The weigh-in is predictably a clustered wreck of flashing lights, loud noises, and various lobbying media peons looking to pull me aside for a sound bite, a quick interview, something. I stand behind a blockade of paid-for guards, these crewmembers paid by the event planner to make it appear like X and I have big training camps. Actually, it looks like X has a fairly substantial crew, an entourage to be more exact. But yeah…

It makes me look important having six guards wearing black pushing through the gathered masses.

I walk the stage; find my cue, a mark of tape, where I stand and wait.

X does the same.

And then it’s lights, camera,
none of the above
.

Really it’s not that exciting.

Spencer talks to himself. What might he be talking about? I haven’t a clue. This whole thing is kind of simple. It doesn’t need to be anything more than what it sounds—a weigh-in—but then again every opportunity to extract is an opportunity to create spectacle and it looks like the “agent” in Spencer is coming to life as he shouts in the face of the other, grimacing when it’s his turn to shout back at Spencer. The cameras catch the little argument. So odd, then, when it fizzles, not amounting to much.

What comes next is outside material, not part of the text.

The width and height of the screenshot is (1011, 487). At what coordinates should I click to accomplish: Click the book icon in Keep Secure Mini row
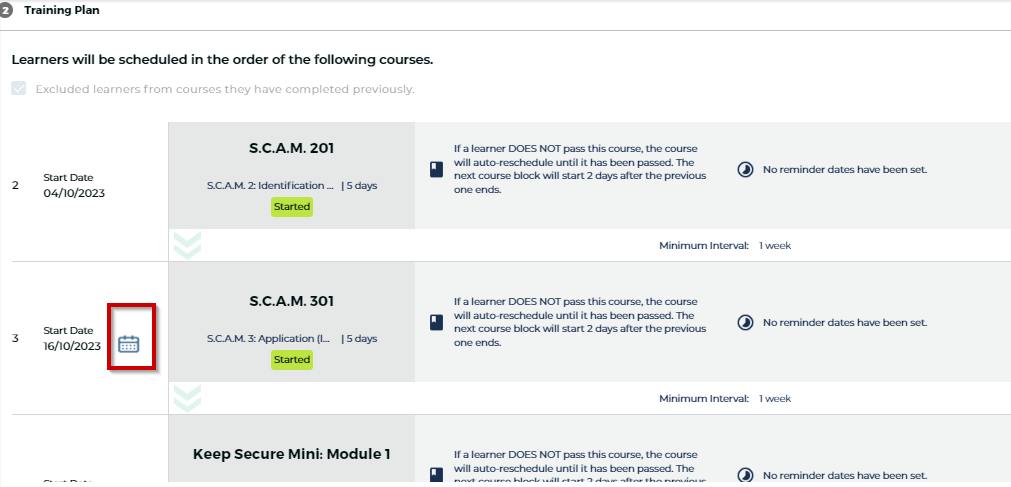[436, 474]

X and I refuse even a cursory glance.

Pretend we don’t exist.

Stand and look serious.

Wait until we hear it.

 

AUDIENCE APPLAUSE

 

Suddenly it gets quiet.

This is the cue that the weigh-in is about to begin.

The challenger goes first. Me. So whatever but really I hate this part. I’m nervous. I pretend that I’m not. I frown, holding onto the scowl, the sincerest form of expressing hatred for myself, as I take off my mesh pants, my shirt, strip down to only the thinnest possible form of underwear we could manage.

I look horrible.

I know I do.

Do I still have any muscle tone?

Anyone actually impressed with the way I look?

 

AUDIENCE SILENCE

 

It’s the worst kind of silence.

I make a note of the fact that when I step up to the scale, when they weigh me, when I flex my arms, the flash from the crowd’s cameras aren’t nearly as blinding as they should be.

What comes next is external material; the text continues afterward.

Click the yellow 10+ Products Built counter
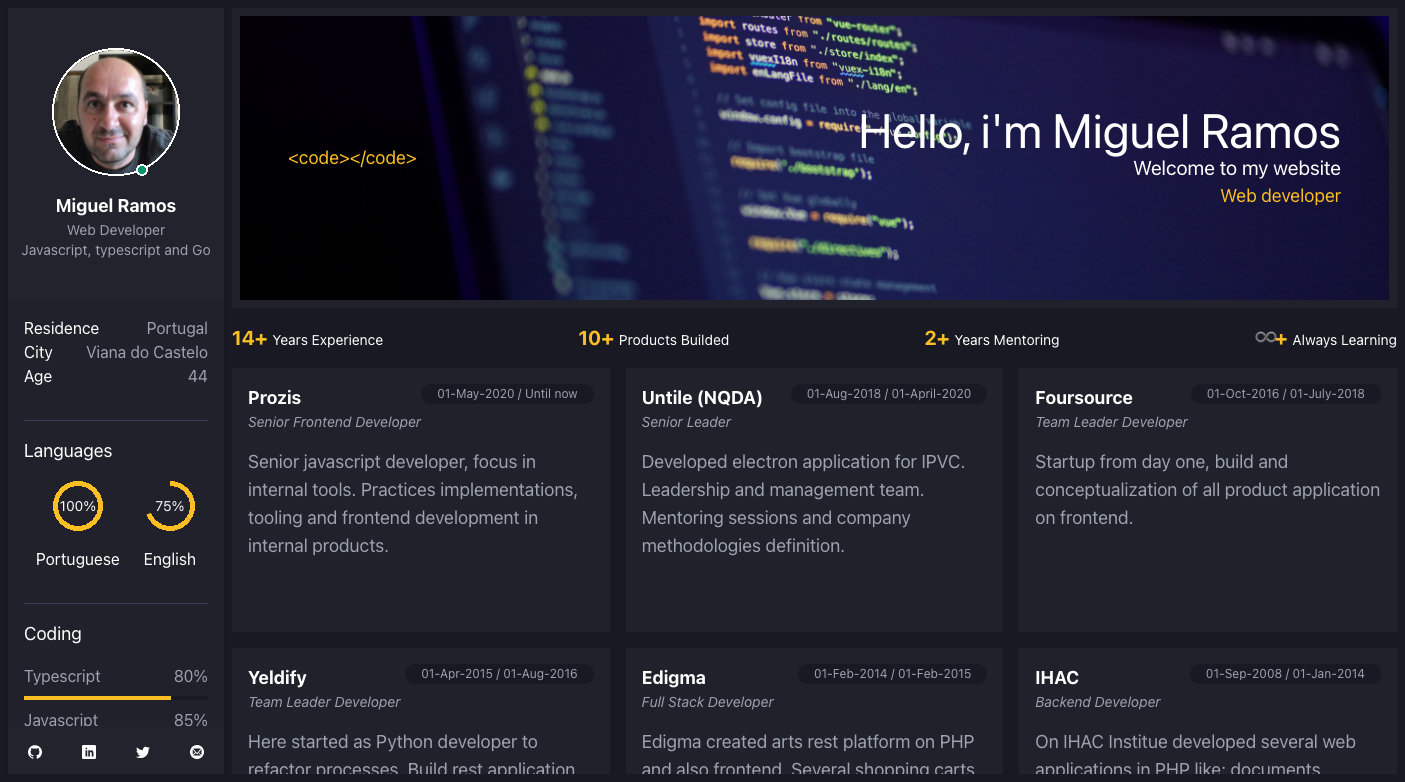 click(596, 338)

Instead of my gaze being washed white in the glow of so many camera shots, I can see into a large crowd as they stare back at me, equally unimpressed.

I have flab on my stomach.

Where muscle definition should be clean I have little jagged lines, perforations made to be the byproduct of fat existing right under the epidermis. That is flab. That is fat from a decade or more of not taking care of my body.

This is the body of a boxer that hasn’t trained.

The training I have is the training of a man that’s been through a lot but maybe not yet enough to have it all figured out.

Flex, close my eyes so that I don’t see the number.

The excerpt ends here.